■ What you have to do: In the post about Cointelpro below, whose story did the writer come across in a recent article?

■ Text excerpt:
◇ ◇ ◇ ◇ ◇
The final pieces of the puzzle.
I was just reading up on Cointelpro and I think I have the final pieces of the puzzle put together.
It's shiny and it squirts water, is it a water gun? No a detective that makes these things told me it was a watering stick. Describe this watering stick to me. Well you pull the trigger, and water comes out and it can get people wet. Are you sure it's not a water gun? No a private detective told me that it's a watering stick, besides water guns don't squirt blue liquid and this one does. Well Ok then, and thus Cointelpro in whatever form it choose to continue in was masked as Gang Stalking.
Since Cointelpro was only ever an American program people have been saying that it can not be Cointelpro because what is happening is International. It's patterns are however the same, and with the new community policing programs and anti-terror laws it too has risen from the shadows where it momentarily dwelt, and has continued almost consistantly to do what it has always done. What's been confusing is the electronic harassment and the gaslighting tactics, but enough research will show ghost tactics have been used before, including what we now know about the former East Germany.
Recently I came across an article that I think just really helped me to put the whole thing into perspective. I think I have finally internalized it at last. I came across a story that I had not heard before. It was the story of how a young outspoken black journalist was put away by the system. Mumia Abu-Jamal. This story starts back in the day of the black panthers, and climaxes in the early eighties and continues on to this present time. It's a leangthy story, so I will just go over the highlights, but I suggest that you read it in full. I think after reading it, you will see a pattern that has always existed and that still exists.
◇ ◇ ◇ ◇ ◇
■ Information provided:
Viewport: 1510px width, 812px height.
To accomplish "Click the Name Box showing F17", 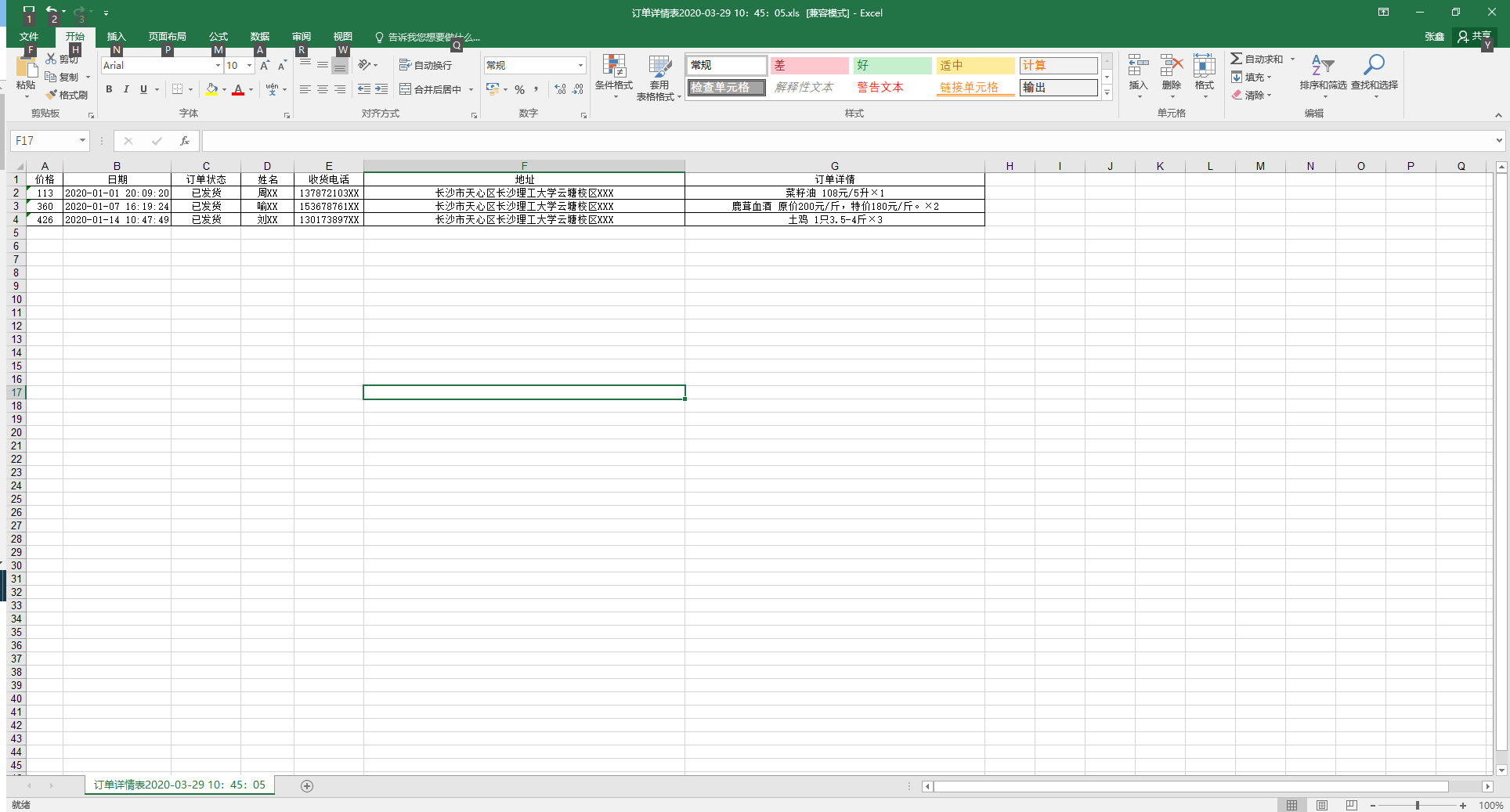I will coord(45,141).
◇ ◇ ◇ ◇ ◇
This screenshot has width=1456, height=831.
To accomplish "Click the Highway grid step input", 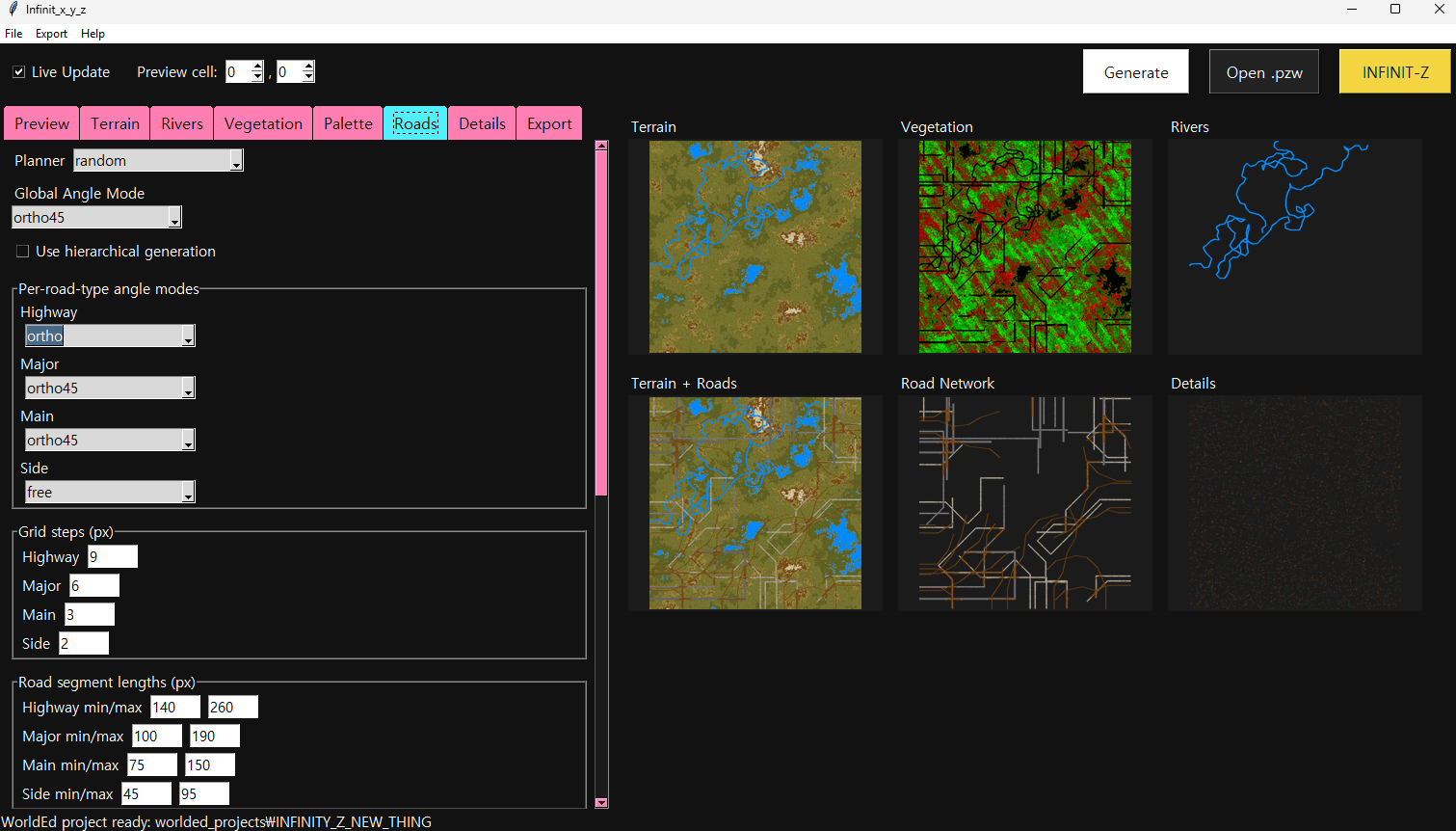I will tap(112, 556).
◇ ◇ ◇ ◇ ◇
■ Response: Mumia Abu-Jamal, a young outspoken black journalist who was put away by the system.